|
|
|
|
|
by krick
746 days ago
|
|
Is there any good posts about the use of entropy for tasks like that? I am wondering for quite some time of how do people actually use it and if it is any effective, but never actually got to investigating the problem myself. First of all, how to define "entropy" for text is a bit unclear in the first place. Here it's as simple as `-Sum(x log(x))` where x = countOccurences(char) / len(text). And that raises a lot of questions about how good this actually works. How long string needs to be for this to work? Is there a ≈constant entropy for natural languages? Is there a better approach?

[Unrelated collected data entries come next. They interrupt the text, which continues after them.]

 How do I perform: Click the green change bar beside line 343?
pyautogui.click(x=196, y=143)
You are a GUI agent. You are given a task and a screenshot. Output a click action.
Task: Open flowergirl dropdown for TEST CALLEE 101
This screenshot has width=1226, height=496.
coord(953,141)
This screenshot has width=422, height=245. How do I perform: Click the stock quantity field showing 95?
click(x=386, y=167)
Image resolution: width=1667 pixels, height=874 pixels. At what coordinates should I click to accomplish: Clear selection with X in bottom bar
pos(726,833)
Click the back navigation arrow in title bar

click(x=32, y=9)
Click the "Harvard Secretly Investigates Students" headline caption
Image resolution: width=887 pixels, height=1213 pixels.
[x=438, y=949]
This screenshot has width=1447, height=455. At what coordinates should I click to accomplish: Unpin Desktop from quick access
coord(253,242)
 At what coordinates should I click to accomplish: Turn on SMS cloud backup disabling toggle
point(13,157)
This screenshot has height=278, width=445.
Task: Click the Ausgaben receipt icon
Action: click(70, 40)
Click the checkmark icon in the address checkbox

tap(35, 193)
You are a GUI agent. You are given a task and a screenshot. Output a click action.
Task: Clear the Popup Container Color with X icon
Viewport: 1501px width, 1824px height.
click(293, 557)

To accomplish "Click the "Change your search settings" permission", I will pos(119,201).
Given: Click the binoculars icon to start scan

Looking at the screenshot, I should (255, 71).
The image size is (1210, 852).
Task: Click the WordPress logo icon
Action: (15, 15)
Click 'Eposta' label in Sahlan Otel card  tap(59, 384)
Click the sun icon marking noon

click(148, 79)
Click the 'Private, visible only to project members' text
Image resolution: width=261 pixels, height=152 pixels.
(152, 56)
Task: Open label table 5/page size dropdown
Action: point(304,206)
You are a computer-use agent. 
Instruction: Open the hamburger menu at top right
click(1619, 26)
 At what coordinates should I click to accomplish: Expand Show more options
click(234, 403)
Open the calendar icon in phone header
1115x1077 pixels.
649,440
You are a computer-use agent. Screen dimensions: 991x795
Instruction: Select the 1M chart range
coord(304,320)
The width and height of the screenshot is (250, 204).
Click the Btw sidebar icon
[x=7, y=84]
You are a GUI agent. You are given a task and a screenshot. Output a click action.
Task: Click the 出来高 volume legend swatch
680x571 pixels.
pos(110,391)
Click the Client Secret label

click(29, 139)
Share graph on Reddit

I mean, it seems there must be: "obviously" "vorpal" must have lower "entropy" than "hJ6&:a". You and I both "know" that because 1) the latter "seems" to use much larger character set than natural language; 2) even if it didn't, the ordering of characters matters, the former just "sounds" like a real word, despite being made up by Carroll. Yet this "entropy" everybody seems to use has no idea about any of it. Both will have exactly the same "entropy". So, ok, maybe this does work good enough for yet-another-github-password-searcher. But is there anything better? Is there more meaningful metric of randomness for text? Dozens of projects like this, everybody using "entropy" as if it's something obvious, but I've never seen a proper research on the subject. |
|